Tekstfragment -
■ ■ ■
# Ervaringen met instellingen > Ervaringen met intramurale voorzieningen psychiatrie in Nederland >  Ervaringen met Karakter (De Lingewal)

## Nationaal Gezondheids Forum

Adres:
Karakter (De Lingewal)
Vluchtheuvellaan 6
Zetten

Bezoek de website van Karakter


*Plaats hieronder jouw ervaringen met Karakter (De Lingewal).*

----------


## shannastomphorst

Ongeveer een 14 jaar geleden werd ik opgenomen op de Lingewal in Zetten.
Ik zag het leven niet meer zitten en kwam op Gollem om tot rust te komen en voor diagnostiek.
Na 3 maanden zou ik weer naar huis mogen, maar helaas kreeg ik een verlenging van 3 maanden. Binnen die 3 maanden is bedacht dat ik naar gandalf moest gaan zodat ik een langdurige behandeling kon volgen.
Ik heb het idee dat ik er slechter op ben geworden, door 1,5 jaar opgenomen te zijn in mijn pubertijd in een kliniek.
Ik denk dat ik daar zoveel heb zien gebeuren, waardoor ik gedrag ben gaan kopieren in een later stadium van mijn leven, omdat ik gewoon in paniek raakte op momenten dat ik mn leven weer in eigen hand moest nemen.
Nu gelukkig, na 10 jaar verdeeld in therapien en opnames, ben ik inmiddels 4 jaar gezond en gelukkig.
Ik heb er veel geleerd. maar mn ziek zijn is vooral ook in stand gehouden, omdat niemand heeft gezien wie shanna is en dat we shanna's ziek zijn zo in stand hebben gehouden.
Jammer, maar okee.

----------
■ ■ ■
Vereiste actie A -
Beantwoord de volgende vragen over het tekstfragment:
(i) In welke plaats staat Karakter (De Lingewal) volgens het adres?
(ii) Na hoeveel maanden zou de schrijver oorspronkelijk weer naar huis mogen?
(iii) Hoeveel jaar is de schrijver inmiddels gezond en gelukkig?
Vereiste actie B -
Leg met de reden uit het tekstfragment uit waarom de schrijver naar gandalf moest gaan.

Inhoud dataset -
■ ■ ■
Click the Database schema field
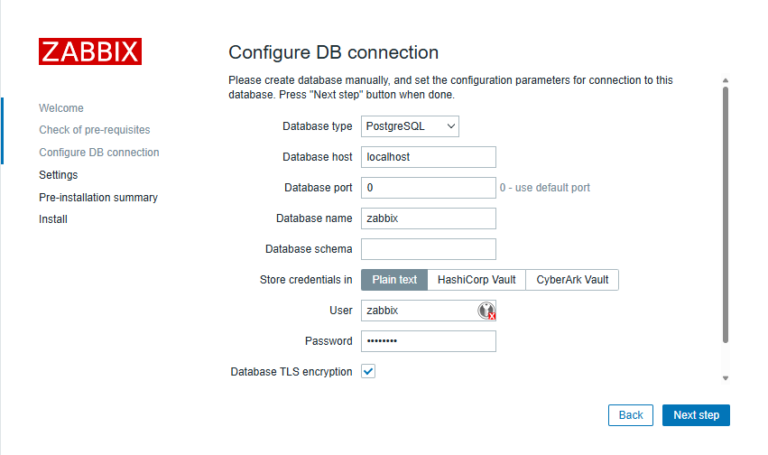Viewport: 768px width, 455px height. point(428,249)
■ ■ ■
Antwoord A -
(i) Zetten
(ii) Na 3 maanden
(iii) 4 jaar

Antwoord B -
Tijdens de verlenging van 3 maanden werd bedacht dat de schrijver naar gandalf moest gaan. Daar kon de schrijver een langdurige behandeling volgen.